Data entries
++++++++

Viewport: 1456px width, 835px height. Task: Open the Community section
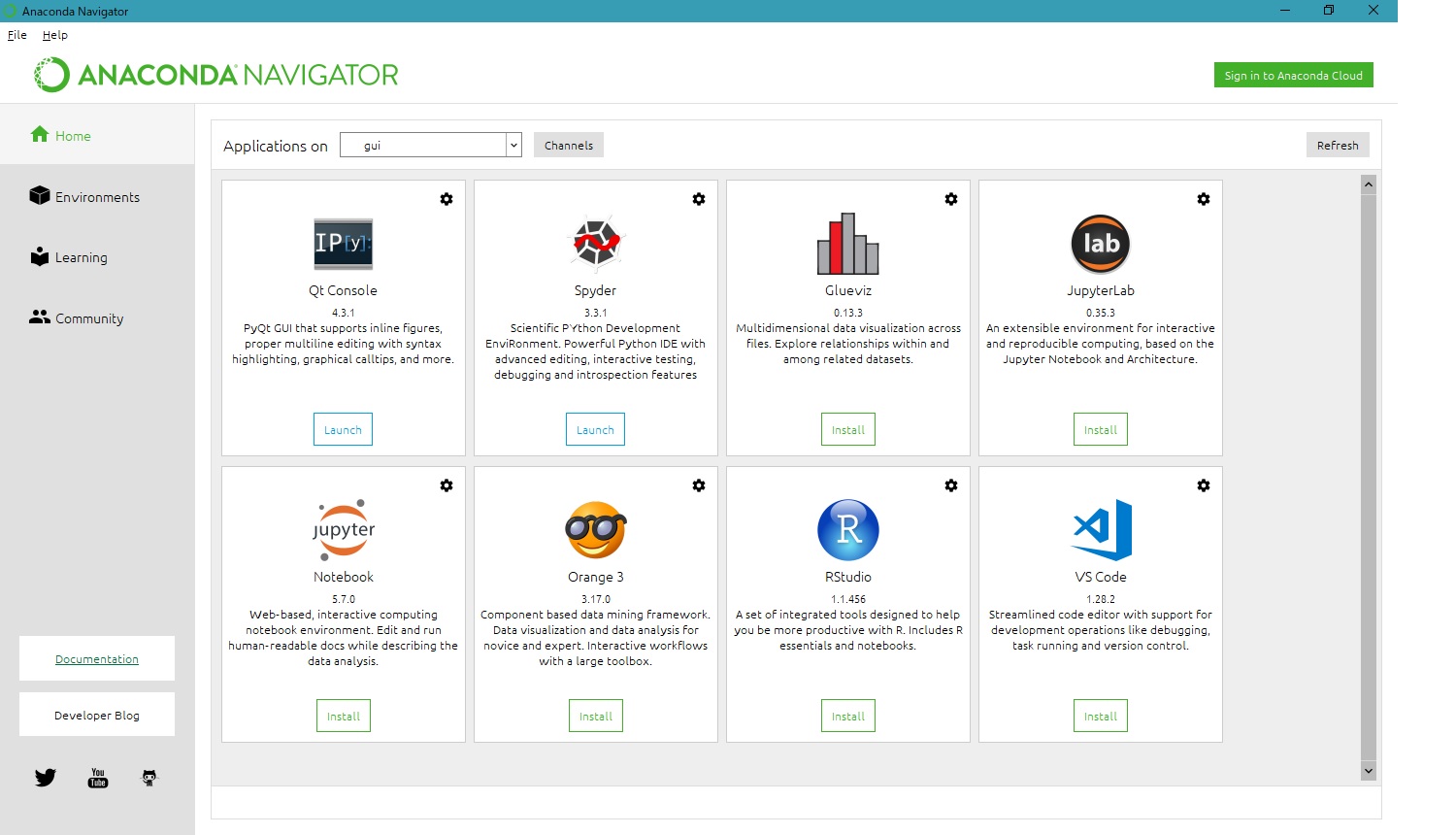click(x=89, y=317)
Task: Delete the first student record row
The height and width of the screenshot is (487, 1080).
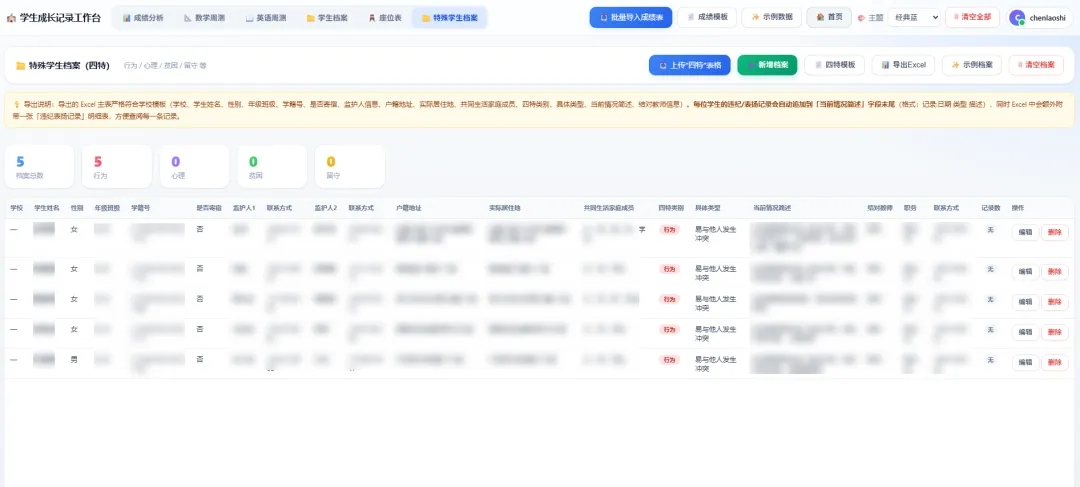Action: pos(1055,233)
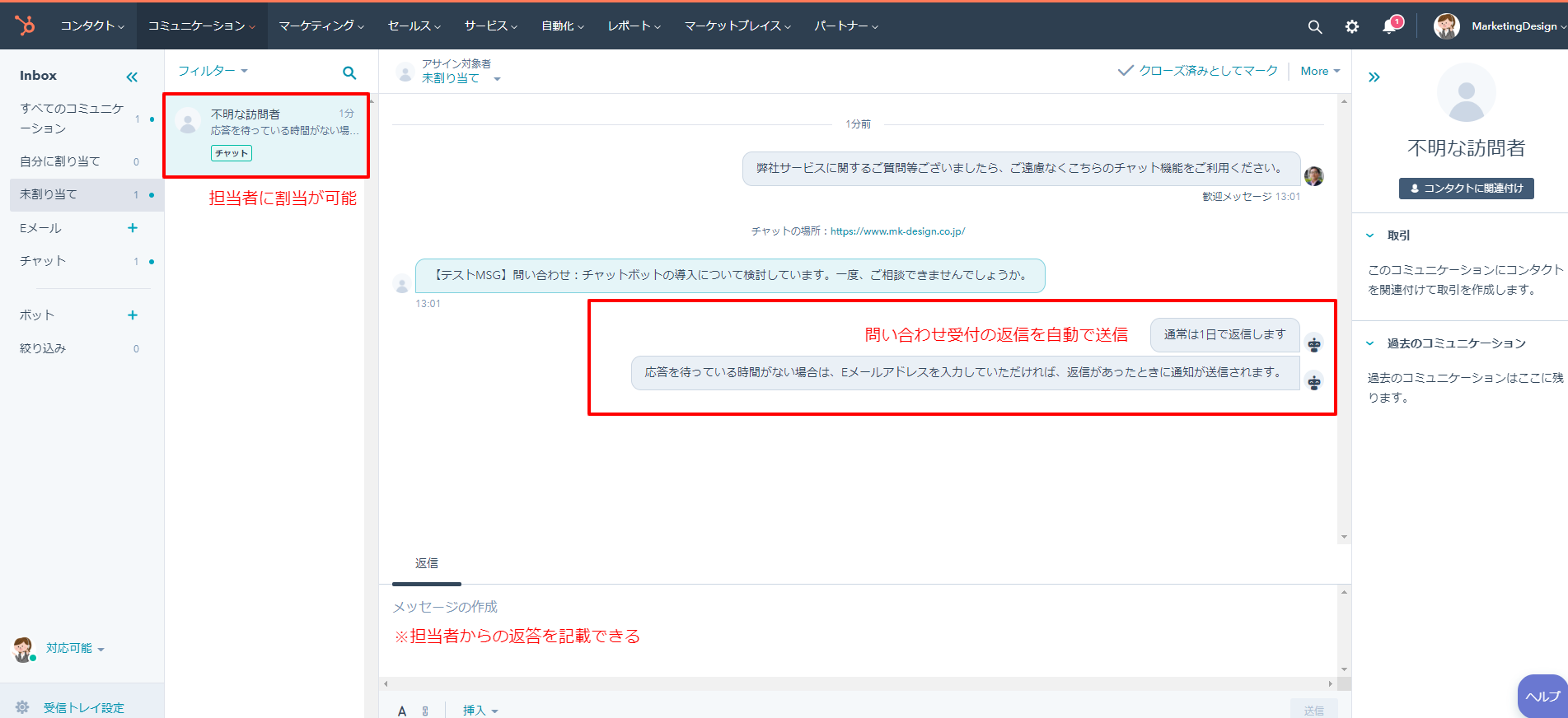Open the 未割り当て assignee dropdown
The height and width of the screenshot is (718, 1568).
tap(461, 78)
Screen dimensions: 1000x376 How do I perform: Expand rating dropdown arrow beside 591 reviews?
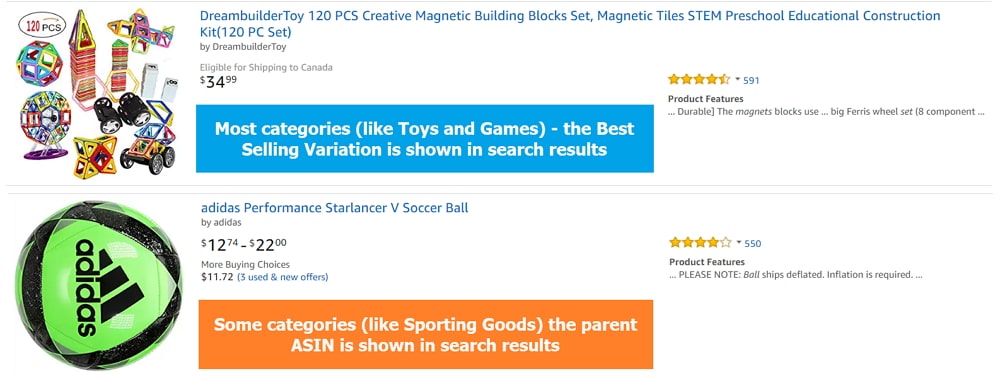737,80
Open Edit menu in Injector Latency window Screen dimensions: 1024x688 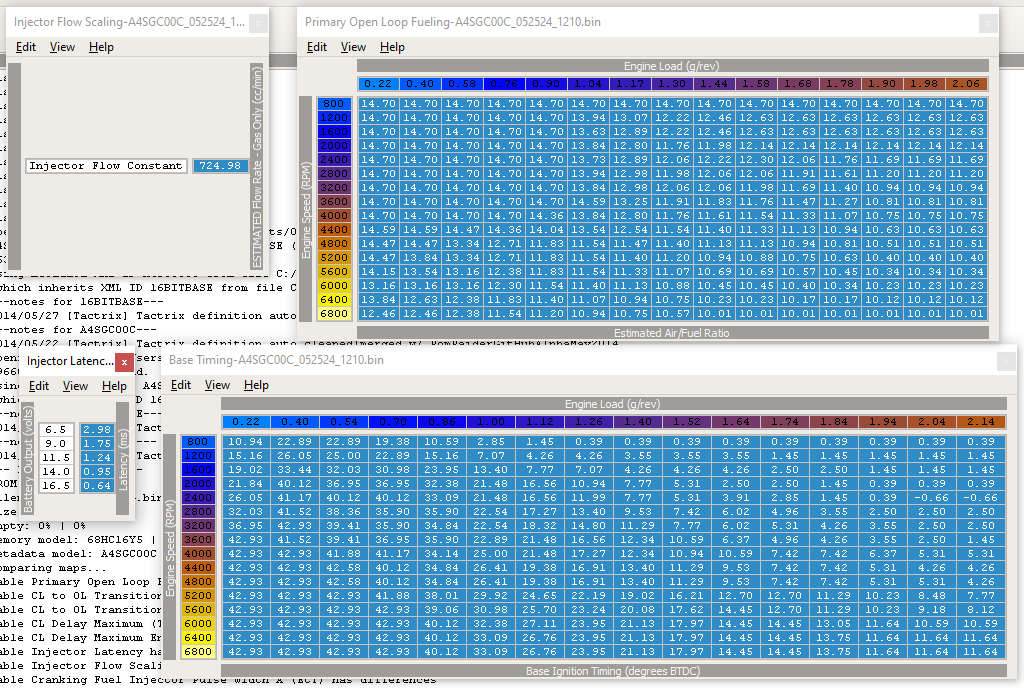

++++++++

Every record should come back exactly as it is, though none of the pictures should.

Viewport: 1456px width, 835px height. Task: Open the Community section
click(x=89, y=317)
Task: Delete the first student record row
The height and width of the screenshot is (487, 1080).
Action: pos(1055,233)
Open the 未割り当て assignee dropdown
The height and width of the screenshot is (718, 1568).
tap(461, 78)
Screen dimensions: 1000x376 How do I perform: Expand rating dropdown arrow beside 591 reviews?
737,80
Open Edit menu in Injector Latency window Screen dimensions: 1024x688 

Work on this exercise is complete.